Sinon visuellement je suis obsédée par une représentation de l’intérieur du corps comme lieu imaginaire avec tout le vocabulaire de la chirurgie et des plans de coupe. J’avais un aïeul chirurgien le Dr Bilhaut, est-ce que ça a joué ???
Parlez-nous de l'une de vos réalisations ou expositions dont vous êtes le/la plus satisfait(e) et/ou qui vous a rendu(e) heureux(se)
Y en a plein ! J’aime tout ce que je fais. Je suis ma première fan. Je crois ma pièce préférée, celle que j’aurais voulu me payer et mettre dans mon beau salon c’est le Nexus sur fond noir Hommage aux Marrons. Déjà parce que ça a été un trip de ouf cette peinture. J’avais une énergie dingue et tout s’alignait devant mes yeux au dernier moment pour prendre forme. J’en suis très fière et j’aimerais le revoir.
C’est une chance de vendre ses œuvres mais c’est aussi frustrant de ne plus jamais les revoir. Ça m’est arrivé de vivre avec tout le temps de leur conception donc un mois, un mois et demi et le lendemain ciao ! Une expo que j’aimerais vraiment voir un jour ce serait tous mes Nexus réunis.
Voilà, mais sinon d’un point de vue technique, je balbutie à l’huile et là je me rends compte de ma petite toute petitesse…L’huile c’est super super riche. Les couleurs sont d’une générosité ! Mais c’est aussi un maître sévère.
Emmenez-nous quelque part
Je vous copie-colle un morceau du premier chapitre de Celui que je suis :
“7 janvier 2006
Ca fait environ trois semaines que je vis dans ce studio, rue de Naples qu’une association d’aide aux étudiants m’a dégotté. Une chance.

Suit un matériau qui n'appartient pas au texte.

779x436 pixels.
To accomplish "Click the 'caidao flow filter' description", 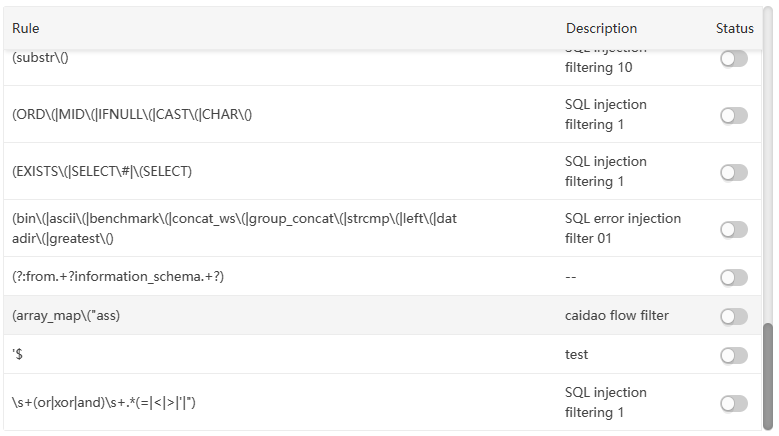I will point(616,316).
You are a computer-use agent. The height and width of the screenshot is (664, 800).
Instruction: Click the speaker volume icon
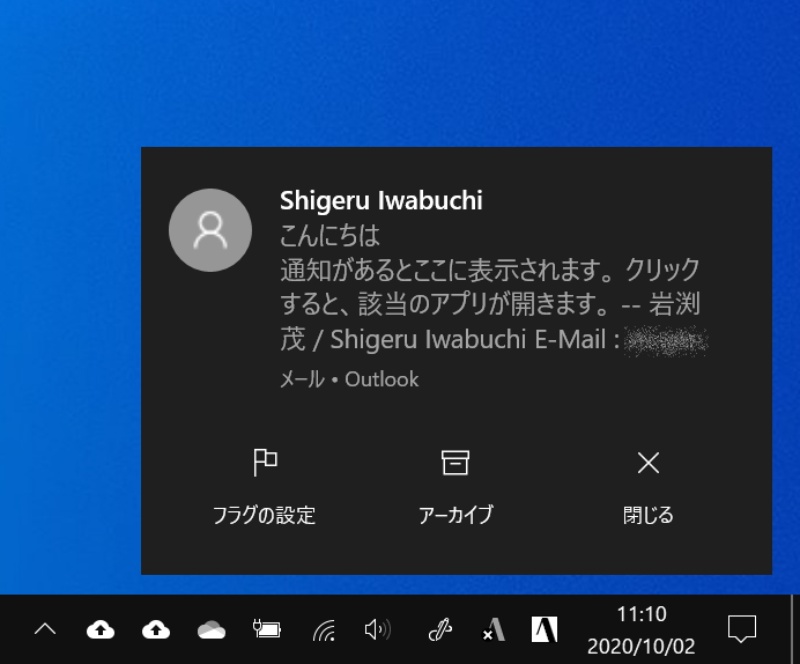(x=377, y=630)
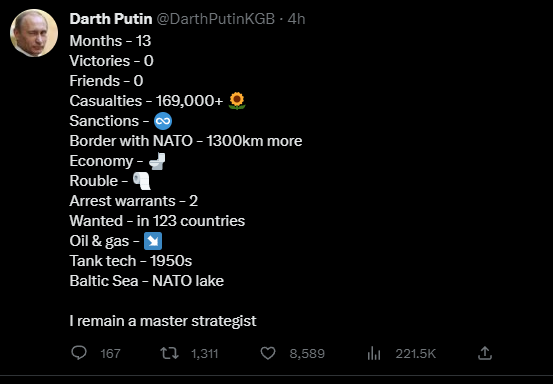Image resolution: width=553 pixels, height=384 pixels.
Task: Click the share upload arrow icon
Action: tap(485, 353)
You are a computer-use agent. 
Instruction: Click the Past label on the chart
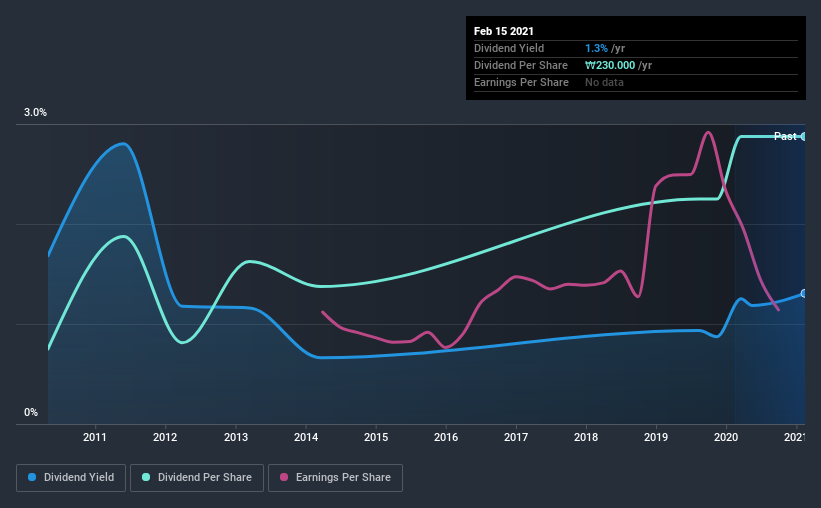point(785,136)
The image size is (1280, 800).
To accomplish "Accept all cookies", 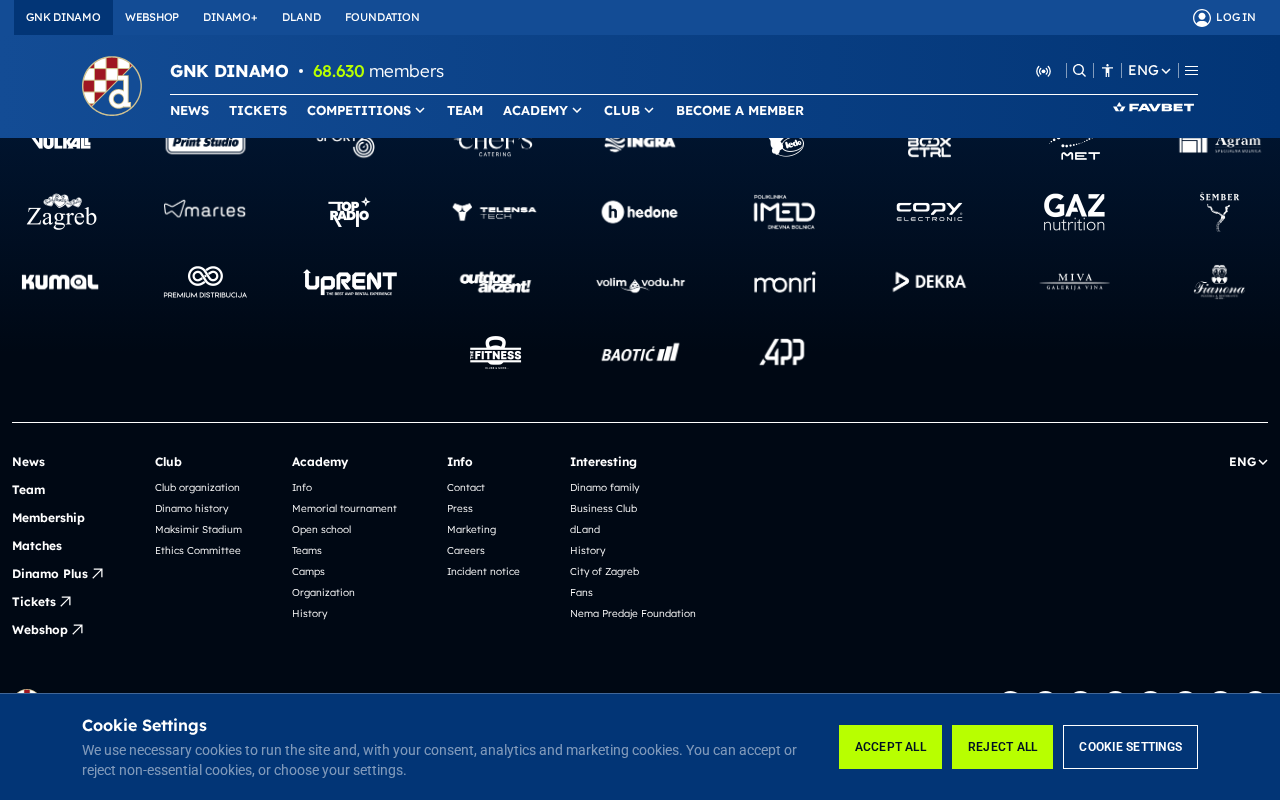I will pos(890,747).
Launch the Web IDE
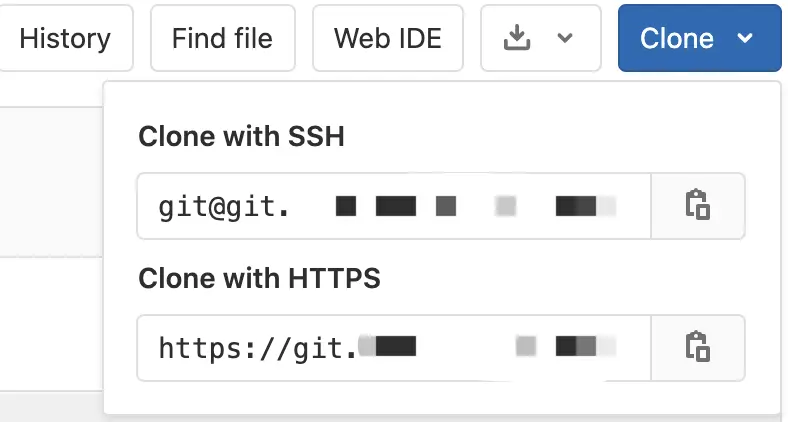Image resolution: width=788 pixels, height=422 pixels. 387,38
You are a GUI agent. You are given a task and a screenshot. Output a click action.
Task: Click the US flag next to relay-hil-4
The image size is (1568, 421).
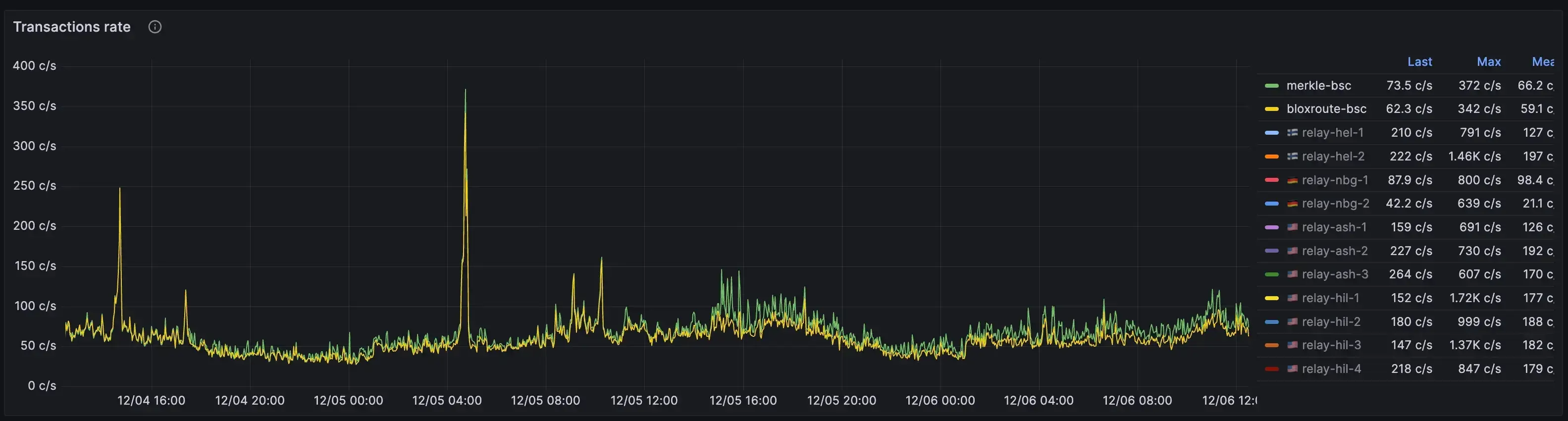(x=1292, y=368)
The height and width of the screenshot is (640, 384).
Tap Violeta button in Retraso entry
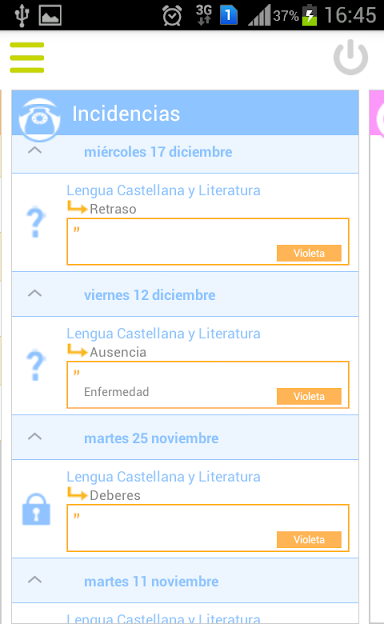309,253
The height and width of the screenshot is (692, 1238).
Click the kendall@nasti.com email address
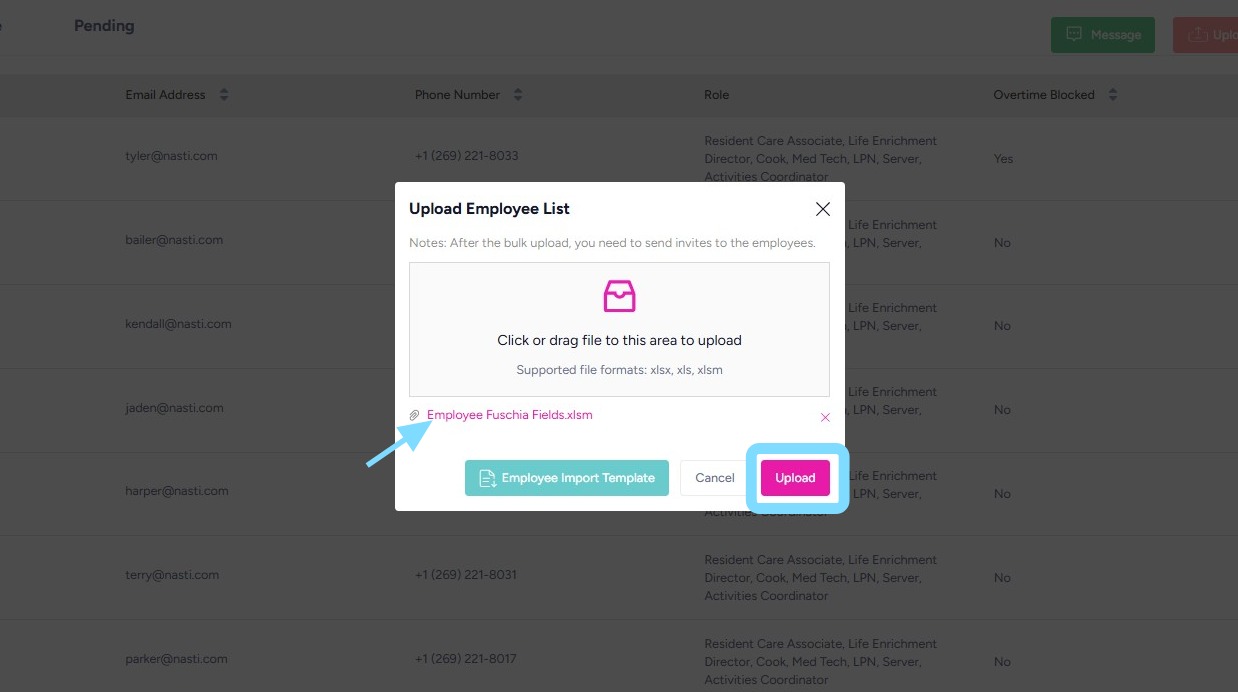[178, 324]
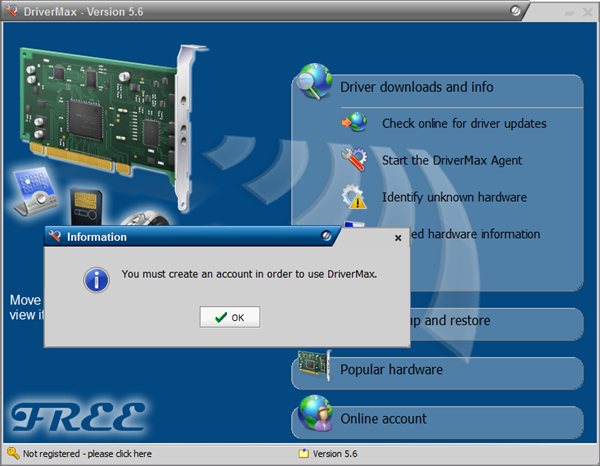Screen dimensions: 600x466
Task: Click the wrench icon for DriverMax Agent
Action: 355,160
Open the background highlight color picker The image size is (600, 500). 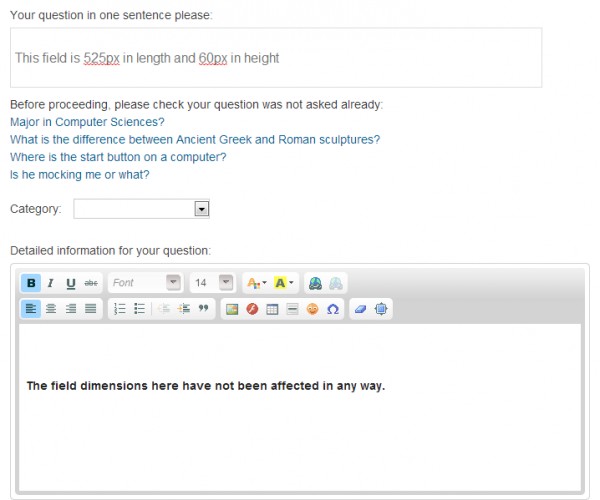click(x=285, y=283)
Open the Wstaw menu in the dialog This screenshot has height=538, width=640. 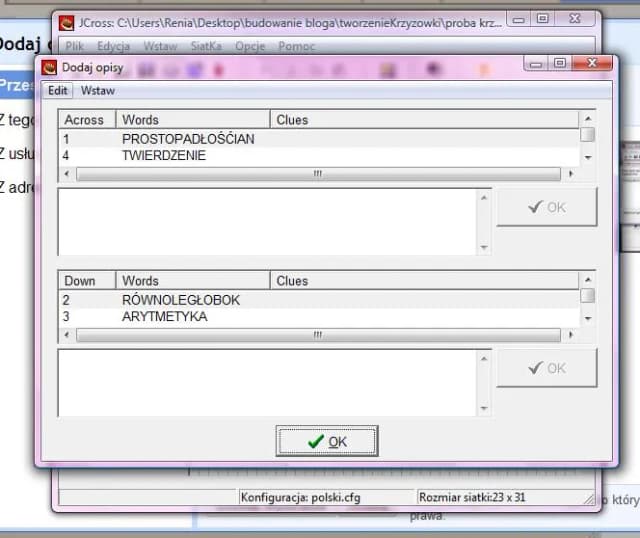pyautogui.click(x=98, y=90)
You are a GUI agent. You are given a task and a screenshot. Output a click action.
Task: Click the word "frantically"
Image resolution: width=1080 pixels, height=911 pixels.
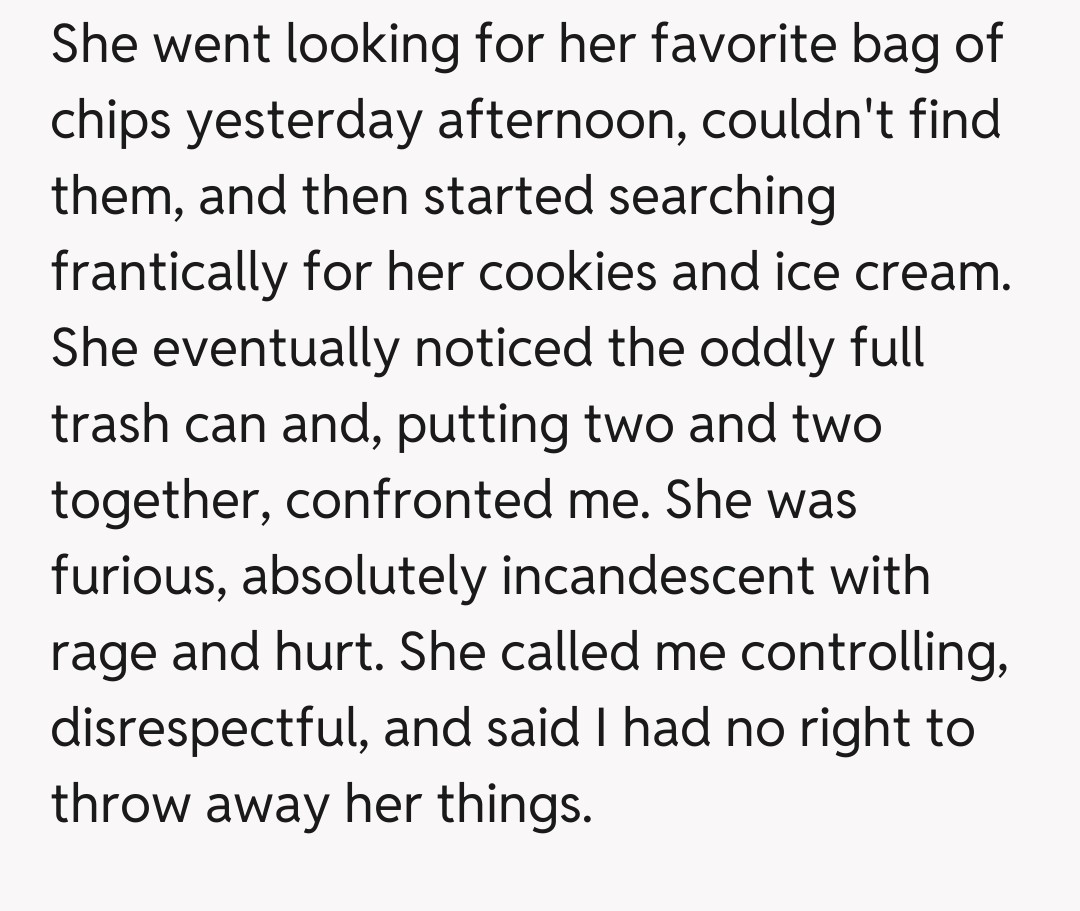click(167, 273)
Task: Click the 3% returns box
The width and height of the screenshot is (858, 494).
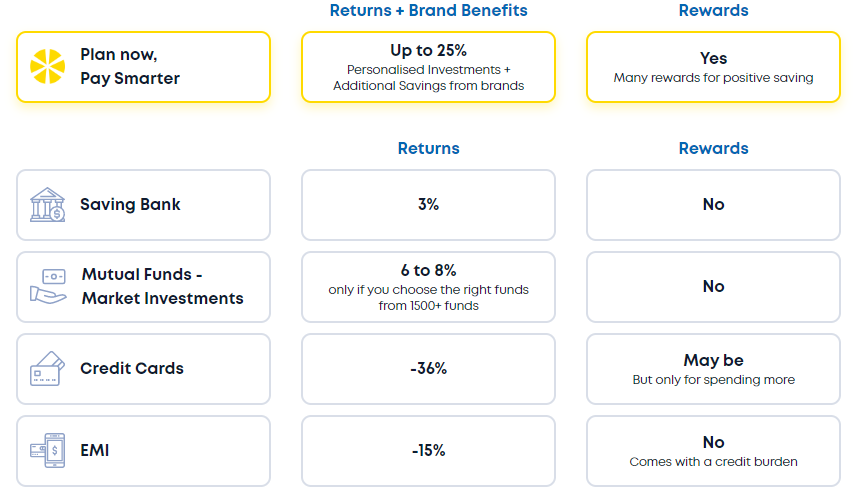Action: pyautogui.click(x=428, y=205)
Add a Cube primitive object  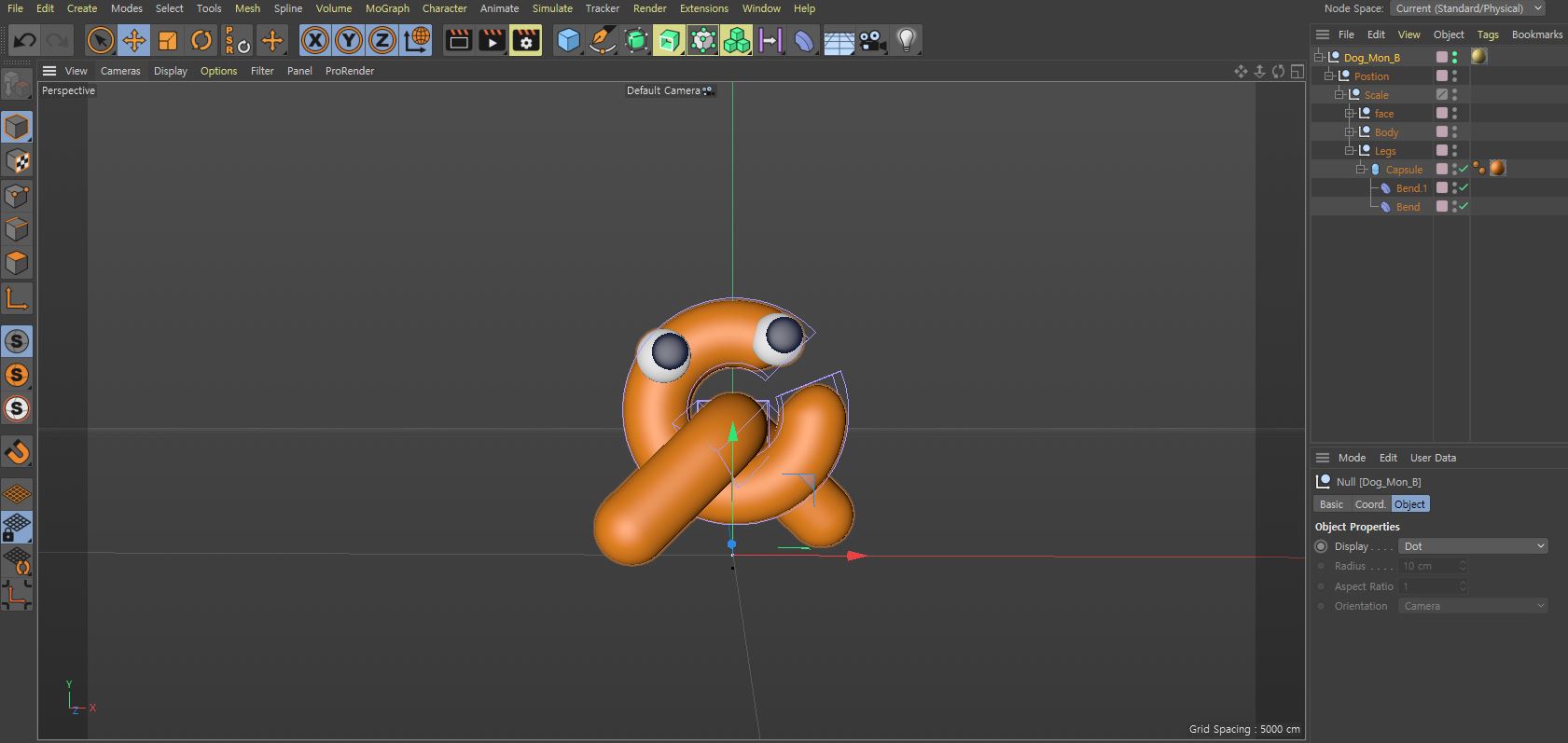click(x=568, y=40)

Je suis partie de chez mes parents depuis un mois et j’ai vécu chez les uns et les autres.
C’est un rdc sur cour sombre et humide avec vue sur les poubelles. Il y a peu de meubles. Seulement une grosse table en bois massif comme on en voit dans les maisons de campagne, un banc aussi long que la table, un lustre en plastique argenté suspendu au-dessus. Les murs sont en crépit crème-gris. Le sol, en carrelage. Je dors sur un futon. Le propriétaire m’a dit qu’on s’y faisait au bout d’un moment et que c’était très bon pour le dos.
Il y a un supermarché à côté du studio. Je vais faire les courses 1 fois par semaine : pâtes, haricots verts en boîte, chocolat de cuisine, yaourts, jus d’orange.
Je suis en 4ème année des beaux-arts. Le matin, je me lève à 6h parfois 5h30. Je m’habille, toujours de la même manière avec des vêtements amples et des chaussures plates. J’ai pris dix kilos et je ne fais plus attention à ça. Puis, je mets ce grand manteau noir en laine que j’ai à l’époque et qui me permet de rester un minimum présentable. J’ai eu 24 ans il y a peu.
Quand je sors de l’immeuble, la porte se referme rapidement derrière moi.
Le matin dès que je sors, même si dans ma vie je ne me suis jamais sentie aussi mal, on peut dire que ça va.
Je me souviens d’une de ces matinées d’hiver où il avait neigé où je m’étais levée très tôt comme d’habitude. Je descendais la rue du Rocher pour rejoindre le boulevard Haussmann puis la place de l’Opéra. Le jour ne s’était pas encore levé et la lune sur le point de disparaître était encore lumineuse. La blancheur du trottoir enneigé donnait une clarté particulière, surréelle à ce jour naissant qui fit disparaître de ma mémoire tous les autres matins de cette époque-là. Pour une fois, je me suis dit que cette présence oppressante toujours là, à quelques pas derrière moi, dès que je sortais dehors, devait être contente de faire une si agréable promenade.”